__Work to be completed__: Using the data below, copy each line that includes the word "Choose".

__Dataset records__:
—————

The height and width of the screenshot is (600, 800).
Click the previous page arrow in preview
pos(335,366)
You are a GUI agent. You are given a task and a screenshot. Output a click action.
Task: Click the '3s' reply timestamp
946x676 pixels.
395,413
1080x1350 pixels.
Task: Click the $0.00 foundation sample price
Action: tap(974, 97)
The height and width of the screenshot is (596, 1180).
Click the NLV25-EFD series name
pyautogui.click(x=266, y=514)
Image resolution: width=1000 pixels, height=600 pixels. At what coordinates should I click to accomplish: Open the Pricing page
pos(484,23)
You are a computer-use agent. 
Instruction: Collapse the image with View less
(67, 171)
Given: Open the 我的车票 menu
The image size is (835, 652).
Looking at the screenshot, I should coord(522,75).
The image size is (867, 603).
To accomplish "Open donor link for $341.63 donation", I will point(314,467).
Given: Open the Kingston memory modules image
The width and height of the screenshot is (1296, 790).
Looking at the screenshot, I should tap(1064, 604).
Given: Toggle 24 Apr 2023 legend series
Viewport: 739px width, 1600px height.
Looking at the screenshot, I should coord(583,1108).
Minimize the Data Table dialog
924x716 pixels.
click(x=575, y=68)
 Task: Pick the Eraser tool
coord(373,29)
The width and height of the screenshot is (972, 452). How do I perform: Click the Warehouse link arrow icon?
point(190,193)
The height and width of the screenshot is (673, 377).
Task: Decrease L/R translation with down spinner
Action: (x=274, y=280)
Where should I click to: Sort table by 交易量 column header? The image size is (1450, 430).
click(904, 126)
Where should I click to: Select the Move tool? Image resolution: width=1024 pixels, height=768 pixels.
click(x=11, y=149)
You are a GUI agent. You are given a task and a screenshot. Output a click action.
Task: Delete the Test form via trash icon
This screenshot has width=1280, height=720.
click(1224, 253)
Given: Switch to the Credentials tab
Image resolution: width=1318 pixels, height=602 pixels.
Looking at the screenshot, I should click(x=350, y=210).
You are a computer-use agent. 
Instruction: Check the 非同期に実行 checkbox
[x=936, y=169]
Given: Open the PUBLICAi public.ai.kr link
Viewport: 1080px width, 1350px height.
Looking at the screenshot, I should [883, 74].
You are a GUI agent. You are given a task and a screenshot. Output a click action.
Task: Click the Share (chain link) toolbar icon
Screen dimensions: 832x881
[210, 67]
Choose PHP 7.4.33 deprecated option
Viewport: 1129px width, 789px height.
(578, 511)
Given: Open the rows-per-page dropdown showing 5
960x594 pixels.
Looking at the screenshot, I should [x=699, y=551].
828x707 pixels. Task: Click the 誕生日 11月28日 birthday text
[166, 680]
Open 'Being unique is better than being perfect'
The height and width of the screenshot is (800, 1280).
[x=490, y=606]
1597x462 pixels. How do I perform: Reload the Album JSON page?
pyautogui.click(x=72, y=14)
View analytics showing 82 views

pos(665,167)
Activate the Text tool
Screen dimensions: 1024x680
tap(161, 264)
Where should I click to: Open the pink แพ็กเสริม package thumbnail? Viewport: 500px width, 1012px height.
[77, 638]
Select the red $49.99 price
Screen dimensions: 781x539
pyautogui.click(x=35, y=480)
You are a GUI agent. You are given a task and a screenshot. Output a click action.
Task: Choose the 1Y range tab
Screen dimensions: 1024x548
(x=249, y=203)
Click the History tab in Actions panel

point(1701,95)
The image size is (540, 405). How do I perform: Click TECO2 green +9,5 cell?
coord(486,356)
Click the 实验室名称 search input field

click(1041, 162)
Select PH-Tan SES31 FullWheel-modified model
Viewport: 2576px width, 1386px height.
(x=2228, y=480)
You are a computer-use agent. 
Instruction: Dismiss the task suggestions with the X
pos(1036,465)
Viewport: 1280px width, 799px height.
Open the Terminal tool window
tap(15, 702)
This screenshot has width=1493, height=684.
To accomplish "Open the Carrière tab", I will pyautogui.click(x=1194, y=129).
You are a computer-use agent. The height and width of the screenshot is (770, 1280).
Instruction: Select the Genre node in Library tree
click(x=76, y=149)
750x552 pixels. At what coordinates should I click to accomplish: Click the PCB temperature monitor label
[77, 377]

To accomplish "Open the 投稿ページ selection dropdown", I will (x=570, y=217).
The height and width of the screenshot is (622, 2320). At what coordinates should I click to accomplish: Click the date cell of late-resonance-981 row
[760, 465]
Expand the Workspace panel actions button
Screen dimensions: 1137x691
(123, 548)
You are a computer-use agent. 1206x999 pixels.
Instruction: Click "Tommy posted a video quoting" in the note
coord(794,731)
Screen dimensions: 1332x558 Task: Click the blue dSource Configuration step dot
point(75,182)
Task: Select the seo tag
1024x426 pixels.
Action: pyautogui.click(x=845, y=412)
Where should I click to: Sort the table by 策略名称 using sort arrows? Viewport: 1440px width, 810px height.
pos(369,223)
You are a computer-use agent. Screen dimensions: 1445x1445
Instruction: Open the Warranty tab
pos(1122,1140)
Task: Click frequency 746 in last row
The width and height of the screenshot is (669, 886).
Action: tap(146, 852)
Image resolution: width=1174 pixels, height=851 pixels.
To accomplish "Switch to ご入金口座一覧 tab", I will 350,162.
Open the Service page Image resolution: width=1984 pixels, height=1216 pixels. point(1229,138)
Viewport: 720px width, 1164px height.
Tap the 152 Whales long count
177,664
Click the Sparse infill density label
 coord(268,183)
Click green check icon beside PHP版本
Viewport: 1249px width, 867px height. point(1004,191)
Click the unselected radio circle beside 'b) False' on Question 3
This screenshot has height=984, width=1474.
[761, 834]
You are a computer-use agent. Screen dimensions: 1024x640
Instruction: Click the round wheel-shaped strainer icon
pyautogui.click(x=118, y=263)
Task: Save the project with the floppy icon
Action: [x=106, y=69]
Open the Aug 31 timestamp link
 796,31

—————

__Result of this task__:
Choose PHP 7.4.33 deprecated option
Task: Choose the 1Y range tab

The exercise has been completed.